The Secretary of Health and Human Services, Robert F. Kennedy Jr., avoided a question about vaccines on Wednesday and if he would choose to vaccinate his children today against a series of diseases, saying: “I don't think people should receive medical advice from me.”

Kennedy's comment was in response to the representative Mark Pocan, D-Wisconsin, during an audience of the Chamber Assignments Committee.

In the midst of a continuous measles outbreak in western Texas and other parts of the USA, which killed two children and an adult, all not vaccinated, Kennedy has pushed unseeded remedies, including a steroid called Budesonid

None are proven measles treatments, experts say. The high doses of vitamin A can cause nausea, vomiting and liver damage, especially in young children.

Kennedy, sometimes, has offered a warm support of the measles-ba-rubella vaccine, but often undermines that message with false statements about damage and lack of long-term protection.

Kennedy told Pocan that “probably” will vaccinate his children against measles today, but added: “My opinions about vaccines are irrelevant.”

Pocan then asked Kennedy if he was vaccinating his children today against the chickenpox and the polio.

Kennedy refused to answer, saying: “I don't want to give advice.”

Kennedy's children are vaccinated, a decision that has previously said that he regrets.

Doctors consider widely that the three vaccines are safe and effective.

In her final comments, the representative of the Member of the Classification Committee, Rosa Delauro, D-Conn., Criticized her comments on vaccines, emphasizing that both Kennedy and HHS “make medical decisions every day” and pointed to the two children in the United States who died of measles this year.

“You are the secretary of the HHS. You have tremendous power over health policy,” he said. “Really horrible that will not encourage families to vaccinate their children, measles, chickenpox, polyomyelitis. Vaccines are one of the foundations of public health. Vaccines, yes, they save lives and the fact that the Secretary of Health and Human Services refuses to encourage children to be vaccinated is a tragedy.”

Public health experts also backed Kennedy's response.

Although Kennedy has no medical training, “the problem is that the upper line of its work description is the main health strategist of the nation,” said Dr. Georges Benjamin, executive director of the American Public Health Association, during a call with journalists on Wednesday. “His work is to give people the best advice they can.”

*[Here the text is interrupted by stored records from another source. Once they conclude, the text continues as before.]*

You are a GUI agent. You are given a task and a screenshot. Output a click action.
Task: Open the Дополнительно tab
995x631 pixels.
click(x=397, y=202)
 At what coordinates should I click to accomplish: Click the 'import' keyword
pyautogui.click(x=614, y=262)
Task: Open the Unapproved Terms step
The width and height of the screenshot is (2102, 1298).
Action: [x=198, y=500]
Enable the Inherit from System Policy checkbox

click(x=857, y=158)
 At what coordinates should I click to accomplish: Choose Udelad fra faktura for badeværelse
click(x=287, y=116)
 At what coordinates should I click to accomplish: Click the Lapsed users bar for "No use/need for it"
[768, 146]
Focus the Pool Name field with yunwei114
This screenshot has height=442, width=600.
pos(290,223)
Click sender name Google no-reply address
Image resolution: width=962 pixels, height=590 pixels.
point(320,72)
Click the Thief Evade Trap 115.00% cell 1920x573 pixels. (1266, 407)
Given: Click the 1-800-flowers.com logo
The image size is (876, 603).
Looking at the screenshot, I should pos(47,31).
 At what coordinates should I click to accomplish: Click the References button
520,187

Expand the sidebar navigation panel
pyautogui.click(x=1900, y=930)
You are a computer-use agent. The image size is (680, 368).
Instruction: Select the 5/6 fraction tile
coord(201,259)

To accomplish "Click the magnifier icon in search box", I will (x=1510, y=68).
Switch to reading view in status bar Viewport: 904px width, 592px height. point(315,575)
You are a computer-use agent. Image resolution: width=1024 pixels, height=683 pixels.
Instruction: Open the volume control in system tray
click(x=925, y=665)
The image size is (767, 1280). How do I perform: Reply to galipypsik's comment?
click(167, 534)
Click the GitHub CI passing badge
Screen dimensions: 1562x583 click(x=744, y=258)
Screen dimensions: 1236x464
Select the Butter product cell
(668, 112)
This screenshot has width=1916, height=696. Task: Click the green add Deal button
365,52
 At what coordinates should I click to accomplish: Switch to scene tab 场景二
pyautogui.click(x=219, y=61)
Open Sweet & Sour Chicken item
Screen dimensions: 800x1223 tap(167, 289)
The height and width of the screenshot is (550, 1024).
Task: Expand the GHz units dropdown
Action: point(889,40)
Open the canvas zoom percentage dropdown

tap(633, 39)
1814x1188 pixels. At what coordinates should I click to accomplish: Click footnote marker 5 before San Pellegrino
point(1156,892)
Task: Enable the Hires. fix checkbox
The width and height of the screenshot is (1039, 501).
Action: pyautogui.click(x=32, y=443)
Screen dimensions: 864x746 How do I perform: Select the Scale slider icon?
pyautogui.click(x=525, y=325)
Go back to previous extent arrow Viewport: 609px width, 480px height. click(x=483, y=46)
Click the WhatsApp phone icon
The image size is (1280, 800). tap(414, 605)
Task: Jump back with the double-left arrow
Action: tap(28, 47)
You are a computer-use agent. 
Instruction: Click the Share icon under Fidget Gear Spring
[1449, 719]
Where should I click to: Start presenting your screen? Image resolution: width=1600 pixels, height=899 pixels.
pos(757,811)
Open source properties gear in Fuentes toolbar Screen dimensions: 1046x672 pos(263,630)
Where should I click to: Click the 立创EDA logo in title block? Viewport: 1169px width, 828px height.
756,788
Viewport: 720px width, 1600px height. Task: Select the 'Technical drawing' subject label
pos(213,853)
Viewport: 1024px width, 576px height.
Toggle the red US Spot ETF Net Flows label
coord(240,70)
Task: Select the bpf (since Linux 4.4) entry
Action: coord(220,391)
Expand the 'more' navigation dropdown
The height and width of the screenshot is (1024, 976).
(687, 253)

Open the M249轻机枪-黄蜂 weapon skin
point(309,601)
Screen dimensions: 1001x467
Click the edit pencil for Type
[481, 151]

“I wonder what it would be like if the Secretary of Transportation refused to answer a question about whether it would fly,” said Dr. Marissa Levine, professor of public health practices at the University of Southern Florida, said on the same call.

The camera audience began what is expected to be a controversial day for Kennedy after budget cuts and mass layoffs in HHS. Kennedy is expected to testify in the afternoon before the Senate committee on health, education, work and pensions.

During the audience on Wednesday morning, Kennedy defended the response of the United States to measles outbreak, said the agency was doing a better job than other countries.

He pointed to the highest measles per capita in Mexico, Canada and Western Europe.

“Mexico has approximately the same number with a third of our population,” he said.

There have been more than 1,000 cases of measles in the United States so far this year. Measles was declared eliminated from the country in 2000. The only year since then, with more cases, it was 2019.

Experts say that numbers are probably a lower content because many cases are probably not reported.